OTHER PROVEN THERAPEUTIC INDICATIONS
Acts on diabetes, diarrhea, intestinal infections; against the viruses responsible for influenza and hepatitis B.

Botanical description of Agrimony
Agrimony is a perennial plant with a hairy stem that can grow to 40 to 50 cm in height. The leaves are alternated and cut. They are toothed and hairy on both sides. The flowers are yellow, small, grouped in terminal ear. Fruits are akenes covered with hair and locked in a chalice.

Composition of Agrimony

USED PARTS
In herbal medicine, flowering luminaries are used.

ACTIVE PRINCIPLES
Condensed tannins; terpenes; flavonoids (including luteoline, apigenin, kaempferil, coumarin); plant phytosterol; eupatorin; vitamins K and P; Silica.

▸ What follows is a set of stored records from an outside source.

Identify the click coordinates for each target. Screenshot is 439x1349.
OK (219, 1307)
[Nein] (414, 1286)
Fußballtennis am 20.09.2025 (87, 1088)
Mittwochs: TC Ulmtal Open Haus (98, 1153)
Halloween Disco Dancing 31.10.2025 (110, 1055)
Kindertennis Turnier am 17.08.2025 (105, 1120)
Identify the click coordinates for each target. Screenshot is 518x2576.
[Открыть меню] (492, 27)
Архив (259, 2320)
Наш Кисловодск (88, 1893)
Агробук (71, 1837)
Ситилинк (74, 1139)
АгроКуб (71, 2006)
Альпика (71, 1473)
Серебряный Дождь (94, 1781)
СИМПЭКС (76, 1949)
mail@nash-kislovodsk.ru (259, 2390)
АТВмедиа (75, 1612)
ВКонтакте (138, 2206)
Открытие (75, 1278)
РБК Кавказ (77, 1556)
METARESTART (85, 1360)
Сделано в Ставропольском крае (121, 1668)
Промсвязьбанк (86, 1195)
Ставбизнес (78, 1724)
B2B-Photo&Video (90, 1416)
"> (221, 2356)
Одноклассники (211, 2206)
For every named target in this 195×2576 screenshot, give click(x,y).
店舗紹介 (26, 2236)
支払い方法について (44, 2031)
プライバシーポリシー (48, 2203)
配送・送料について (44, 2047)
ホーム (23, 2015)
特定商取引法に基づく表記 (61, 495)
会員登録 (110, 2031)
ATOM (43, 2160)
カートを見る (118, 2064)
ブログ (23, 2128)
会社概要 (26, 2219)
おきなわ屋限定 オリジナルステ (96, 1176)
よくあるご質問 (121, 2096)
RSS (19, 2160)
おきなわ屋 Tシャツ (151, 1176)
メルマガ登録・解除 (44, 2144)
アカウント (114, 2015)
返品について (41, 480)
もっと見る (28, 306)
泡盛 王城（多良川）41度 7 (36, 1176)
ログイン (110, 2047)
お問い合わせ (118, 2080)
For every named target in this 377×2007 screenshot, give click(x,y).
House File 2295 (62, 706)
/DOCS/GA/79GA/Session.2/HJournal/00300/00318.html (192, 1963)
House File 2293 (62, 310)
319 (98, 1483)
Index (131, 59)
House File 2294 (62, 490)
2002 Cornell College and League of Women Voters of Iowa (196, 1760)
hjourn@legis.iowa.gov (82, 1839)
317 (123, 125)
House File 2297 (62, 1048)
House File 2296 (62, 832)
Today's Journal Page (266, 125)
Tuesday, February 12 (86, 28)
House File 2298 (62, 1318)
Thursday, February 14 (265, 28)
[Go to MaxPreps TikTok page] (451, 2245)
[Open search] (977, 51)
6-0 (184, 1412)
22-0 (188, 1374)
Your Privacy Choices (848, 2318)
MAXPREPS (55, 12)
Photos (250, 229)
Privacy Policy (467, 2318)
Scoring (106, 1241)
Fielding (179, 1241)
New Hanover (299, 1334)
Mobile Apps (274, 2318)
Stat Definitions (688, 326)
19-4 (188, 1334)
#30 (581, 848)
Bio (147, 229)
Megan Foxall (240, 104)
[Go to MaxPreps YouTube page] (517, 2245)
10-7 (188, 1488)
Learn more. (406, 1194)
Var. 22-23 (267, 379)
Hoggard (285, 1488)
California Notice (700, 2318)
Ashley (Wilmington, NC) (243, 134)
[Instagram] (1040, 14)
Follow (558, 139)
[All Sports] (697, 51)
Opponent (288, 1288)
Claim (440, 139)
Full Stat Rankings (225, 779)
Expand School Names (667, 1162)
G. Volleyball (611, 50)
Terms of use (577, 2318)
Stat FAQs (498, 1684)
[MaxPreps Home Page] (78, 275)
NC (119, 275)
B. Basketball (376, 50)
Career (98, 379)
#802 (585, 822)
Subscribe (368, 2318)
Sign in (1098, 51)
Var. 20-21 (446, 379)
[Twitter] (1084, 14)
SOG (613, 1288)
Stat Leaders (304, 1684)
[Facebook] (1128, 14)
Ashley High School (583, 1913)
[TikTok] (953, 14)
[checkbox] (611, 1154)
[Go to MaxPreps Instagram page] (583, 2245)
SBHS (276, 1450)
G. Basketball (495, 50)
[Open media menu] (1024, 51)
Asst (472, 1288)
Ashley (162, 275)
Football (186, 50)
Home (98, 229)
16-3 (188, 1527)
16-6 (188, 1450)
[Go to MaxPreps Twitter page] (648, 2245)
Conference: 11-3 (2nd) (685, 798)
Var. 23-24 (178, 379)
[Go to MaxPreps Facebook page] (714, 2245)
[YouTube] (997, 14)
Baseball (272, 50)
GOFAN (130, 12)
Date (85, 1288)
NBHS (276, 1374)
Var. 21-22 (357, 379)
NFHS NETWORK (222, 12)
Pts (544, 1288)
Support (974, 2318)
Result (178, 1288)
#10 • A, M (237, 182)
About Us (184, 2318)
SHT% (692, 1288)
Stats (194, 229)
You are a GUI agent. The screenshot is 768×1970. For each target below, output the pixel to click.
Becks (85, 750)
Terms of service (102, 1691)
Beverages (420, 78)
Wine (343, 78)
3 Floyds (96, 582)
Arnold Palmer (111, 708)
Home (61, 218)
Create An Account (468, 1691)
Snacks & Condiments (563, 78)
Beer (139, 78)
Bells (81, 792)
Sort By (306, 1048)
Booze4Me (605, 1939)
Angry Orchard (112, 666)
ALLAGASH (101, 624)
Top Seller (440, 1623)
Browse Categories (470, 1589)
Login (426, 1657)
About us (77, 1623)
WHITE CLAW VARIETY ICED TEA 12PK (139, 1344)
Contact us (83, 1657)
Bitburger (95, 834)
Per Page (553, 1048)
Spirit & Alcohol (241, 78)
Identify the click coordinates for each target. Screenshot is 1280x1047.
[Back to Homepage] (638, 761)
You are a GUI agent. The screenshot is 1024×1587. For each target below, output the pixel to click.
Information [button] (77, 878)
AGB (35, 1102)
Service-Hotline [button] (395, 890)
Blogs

Use and dosage of the plant

Determination
It is considered that egret can be taken at a dose of 900 mg per day, to enhance digestive comfort. As an infusion (at 3% dried flower tops), drink 3 to 5 cups a day.

In external use, in the treatment of angina and pharyngites, egret can be used in gargles (10% decoction).

In lotion and compresses, for the improvement of wounds and varicose ulcers: 200 g of dried flowers will be mixed with 1 l of wine. Boil for five minutes, then leave to infuse for an hour.

Precautions for the use of Agrimony

The use of egret is safe, but is still not recommended for some people. It is therefore advisable to consult your doctor or pharmacist before using.

Contraindications
Agrimony is not recommended for people undergoing treatment for high blood pressure or low blood pressure.

ADVERSE EFFECTS
At commonly used doses, Agrimony has no known side effects. It can, however, lead to photodermatosis.

INTERACTIONS WITH MEDICINAL PLANTS OR SUPPLEMENTS
No known interaction.

INTERACTIONS WITH DRUGS
Agrimony should not be taken at the same time as diuretic antihypertensive drugs and is not recommended with anti-vitamin K.